I have Qlikview Server 9 installed and using IIS as the web server instead of the default QVWS. in order for qlikview to work, i need to enable windows integrated authentication and disable anonymous access.
however, this would mean i would need to enter a password everytime I wanted to access qlikview from outside the server box. is there a way to somehow let qlikview accept authentication tokens from windows so that if i log in as a user on an active directory that has access to qlikview, qlikview will automatically extract the user information and give me access without me having to type a username and password again.
Thanks in advance for any insight,
Yes. A local user should have been created with installation it is called IQVS_[machinename] . If you give this user access (in ntfs) to your qvw folder or direct access to the qvws you would like to show on AccessPoint then you can set the security in the QMC >User Documents >Authorization to Always anonymous. Click on the green plus sign and the option will be available there. If you are allowing anonymous in IIS this should work.
Hope this helps!
Thanks for your reply Karl. Unfortunately, it doesnt seem to work. The only way that Authorization options will even show up in the User Documents settings is if Qlikview is set to DMS authorization. But once I do this, wouldn't Qlikview just control file authorization directly and not even check the ntfs settings?
In any case, i tried it with setting only Anonymous access in IIS and I would always immediately get the "You are not authorized to see this page" error when I tried to access the AccessPoint page in a browser.
However, if I give the Virtual directory Qlikview integrated windows authentication, I dont get that page, but when accesspoint opens up, only the header picture is shown, nothing else. In Internet Explorer, it reports there is an error on the page on the botton left corner and clicking on the details says something about "Qva is undefined"
Is there something I'm missing?
I got the same through NTNAME section access.And it works for me.
You can check the same if it helps you.
The script is as below,
'USER' as ACCESS,
DOMAINNAME AS NTNAME,SCEN
Load SCEN Resident USERINFO;
Here my domain name and access info is coming from the database, so which all users NTNAME is mentioned in the database, they only can open the file.

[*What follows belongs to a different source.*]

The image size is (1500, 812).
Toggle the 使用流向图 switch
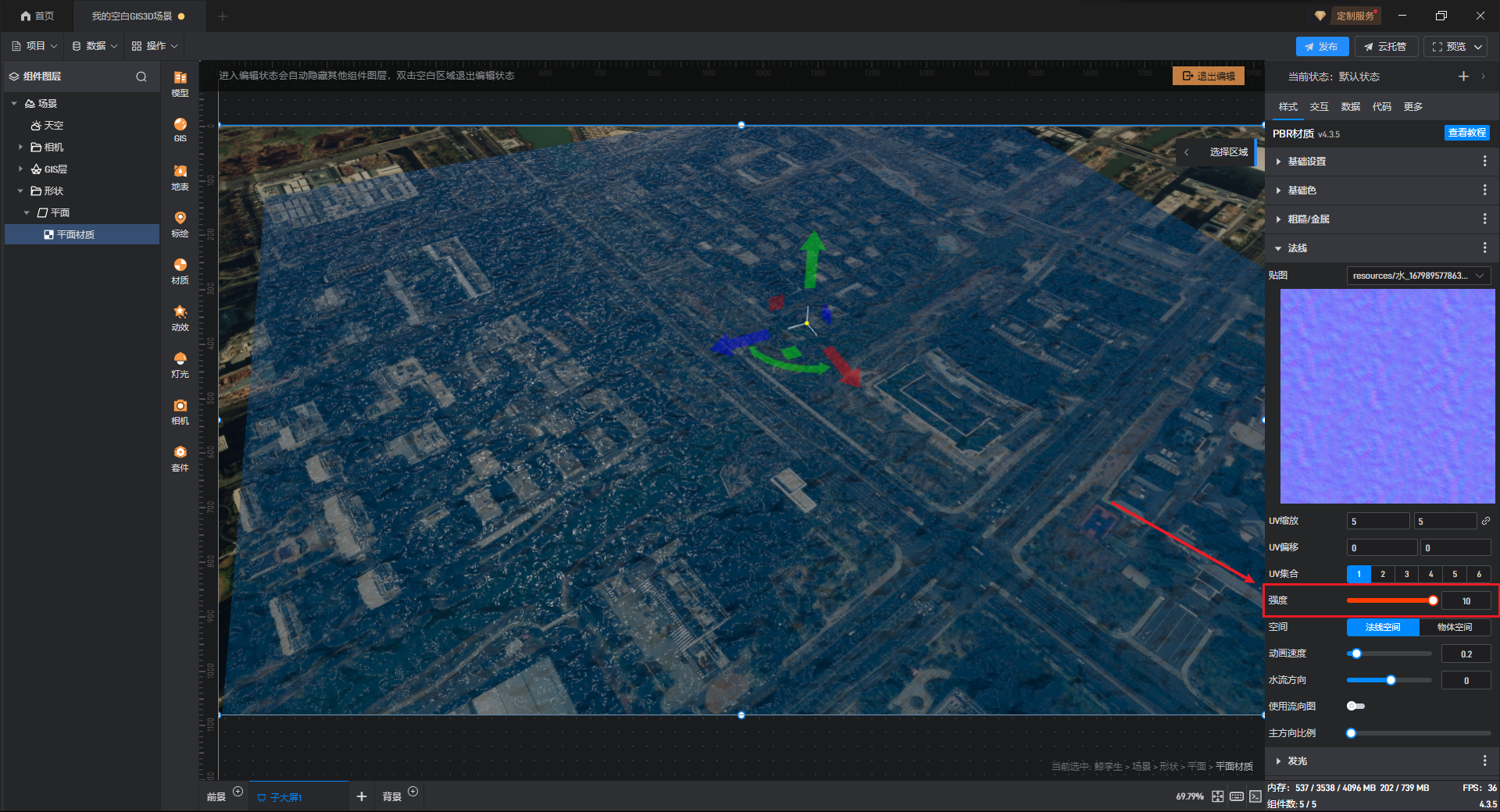(x=1355, y=707)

And when the allowed user tries to open the file its not asking him the userid and password again, as the same is fetched from the windows NT login.
Hope it may help you.
I put all zerofoot print in a password protected folder , and front page before user logons shows a image located in this protected folder , thus forcing user to logon , if logon picture is green if not its red. then user need never logon agagain as im using ntusername.
Thanks for the reply Mahasweta,
I'm looking for something more along the lines of just having a group have permissions to Qlikview, and specifically how many users or who the users are in the group isn't important. Therefore, I don't have a database with all the user info as it would mean someone who have to keep track of new users being added and older users leaving. However, I'm trying to get it so that all user within that group will automatically have their credentials taken by Qlikview without having to enter in a username and password each time. Can section access be set to allow all users of a group and then check if users that try to access the QVW are members of that group?
You can create a group and then add users into the group within user management of IIS.
You then simply call NT Group name instead of the NT Username within the section access.
im sorry i mixed and matched here. The Authorization to Always anonymous in the User Documents is for DMS only.
Assuming your Directory Service Connector is set to you Active Directory adding the IQVS_[machinename] user to the NTFS permissions of your document folder should allow anonymous access. Be sure to check the settings of your System >Setup >QlikView Web Services ?AccessPoint ta as well for Authentication. Setting to Never is anonymous for AccessPoint...
But reading further into this thread that is not exactly what you want to do, is it?
Sorry for the confusion.
Can you clarify what your directory service resource is, i.e. dms, local, domain, custom... As there are a few ways to get this working.